Last week I made a joke regarding the trial of former state lawmaker Cary Allred on charges of driving while impaired. After reading some of the opening statements by Allred’s defense attorney John Fanney I summed up the situation thusly:
“Ahhhh, he’s using the vaunted Jackass Defense.”
It was a riff from a joke created several years ago on the Comedy Central animated show “South Park.” In that episode a character is on trial and represented by famous attorney Johnny Cochran, fresh off his triumph at the O.J. Simpson murder trial. He uses what’s called the “Chewbacca Defense.” It’s one of the show’s most hilarious and quoted moments.
My reference stemmed from Fanney’s contention that Allred may be loud and boisterous but that doesn’t mean he was intoxicated on June 29, when he was arrested by Burlington police near City Park.

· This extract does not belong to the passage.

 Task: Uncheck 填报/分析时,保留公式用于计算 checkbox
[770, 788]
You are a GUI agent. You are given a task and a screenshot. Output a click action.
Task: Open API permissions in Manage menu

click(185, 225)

Allred’s case is now before a heavily deliberating Superior Court jury. Allred appealed his November conviction in Alamance County District Court.
Earlier today, Fanney brought out the “J-word” during his closing arguments.
And it’s a strategy that may be working. The jury got the case at 11 a.m. and went home at 5 p.m. without a verdict. There’s already talk of a possible hung jury.
If it works, this may not be the last we hear of the “Jackass Defense.”
Here are some of the best quotes from today.
“The evidence in this case is not proven. That doesn’t mean at one point in the night (Cary Allred) wasn’t an out-and-out jackass. What it does say is that the state didn’t prove this case to you.”
Allred’s defense attorney John Fanney
“He’s playing games. He knows the law. He’s trying to manipulate the test. In his mind, he’s trying to figure out how to get out of this. He’s been drinking, he knows it and he’s trying to get out of it.”
District attorney Paul Soderberg on Allred possibly gaming the breath test
“If this man right here didn’t want to take this breath test, don’t you think he would have said, ‘No, I ain’t taking that breath test?’?”
Fanney regarding Allred taking the breath test
“Vice is the opposite of virtue. A person’s vice can be alcohol … The state isn’t arguing that (these Burlington police officers) are virtuous. What we are arguing is that Cary Allred is not.”